## DOCUMENT SECTION
- Born: Benjamin Saul Winston 13 October 1981 (age 44)
- Education: University of Leeds
- Occupations: Producer; director;
- Years active: 2007–present
- Spouse: Meredith Winston
- Children: 2
- Relatives: Robert Winston, Baron Winston (father)

= Ben Winston =

British producer & director (born 1981)

Benjamin Saul Winston (born 13 October 1981) is a British producer, director and a founding partner of Fulwell 73. He has won 13 Emmy Awards and been nominated 33 times. He holds the record for the individual with the most Emmy nominations in any one year, when in 2019, he received 8 nominations. Business Insider described him as “the most influential producer in television.”

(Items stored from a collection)
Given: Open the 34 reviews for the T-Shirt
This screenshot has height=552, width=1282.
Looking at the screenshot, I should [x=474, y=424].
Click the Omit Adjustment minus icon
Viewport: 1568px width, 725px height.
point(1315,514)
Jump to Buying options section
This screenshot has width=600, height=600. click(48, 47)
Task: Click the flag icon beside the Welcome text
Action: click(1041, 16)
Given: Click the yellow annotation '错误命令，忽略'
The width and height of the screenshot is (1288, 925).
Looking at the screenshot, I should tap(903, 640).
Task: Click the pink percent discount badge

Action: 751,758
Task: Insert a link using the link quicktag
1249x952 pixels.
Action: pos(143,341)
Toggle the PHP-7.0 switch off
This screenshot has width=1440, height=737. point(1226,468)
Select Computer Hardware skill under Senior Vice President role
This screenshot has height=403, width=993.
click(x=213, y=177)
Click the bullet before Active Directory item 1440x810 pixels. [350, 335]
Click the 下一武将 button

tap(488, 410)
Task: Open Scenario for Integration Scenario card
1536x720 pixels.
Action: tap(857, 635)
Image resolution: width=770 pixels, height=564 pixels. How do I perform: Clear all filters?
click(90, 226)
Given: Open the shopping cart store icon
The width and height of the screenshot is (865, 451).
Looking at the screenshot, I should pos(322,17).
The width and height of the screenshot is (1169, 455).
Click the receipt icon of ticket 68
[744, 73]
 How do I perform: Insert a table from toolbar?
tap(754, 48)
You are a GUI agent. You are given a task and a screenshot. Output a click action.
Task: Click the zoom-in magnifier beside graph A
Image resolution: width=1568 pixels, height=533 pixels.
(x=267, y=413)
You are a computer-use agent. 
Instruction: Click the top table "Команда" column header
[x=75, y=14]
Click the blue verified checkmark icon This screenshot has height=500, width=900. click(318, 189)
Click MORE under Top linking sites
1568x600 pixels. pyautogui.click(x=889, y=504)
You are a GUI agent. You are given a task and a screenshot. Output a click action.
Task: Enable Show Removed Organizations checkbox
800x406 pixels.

## SHORT PROBLEM
Continue the profile of Ben Winston, picking up right after its final sentence. These lines are separate material with no connection to the profile of Ben Winston.

## TASK OUTPUT
Winston is the executive producer of The Late Late Show with James Corden, the Grammy Awards, for CBS, The Kardashians for Hulu, Ed Sheeran: The Sum of it All and “Carpool Karaoke” for Apple TV+.  He was the executive producer and director of the 2021 Friends: The Reunion special, which became the most viewed show in Sky One and HBO Max’s history. His special Adele One Night Only was the highest rated entertainment show on network television in 2022. Winston is also executive producer of Drop the Mic for TBS, Game On! for CBS and Real Pigeons Fight Crime for Nickelodeon.

He has also created and produced several music specials for artists such as Bruno Mars (CBS), Harry Styles (Apple), Elton John (Disney+), Sam Smith (Apple), Adele, Justin Bieber (ITV), Kacey Musgraves (Amazon), Ben Platt, Gary Barlow and Shawn Mendes (Netflix). He also oversaw Global Citizen: Mandela 100 a 10-hour live broadcast show from South Africa, with Beyoncé and Jay-Z. In addition, he has produced and directed documentaries, videos, and films for the band One Direction, including the Columbia Pictures film, This Is Us.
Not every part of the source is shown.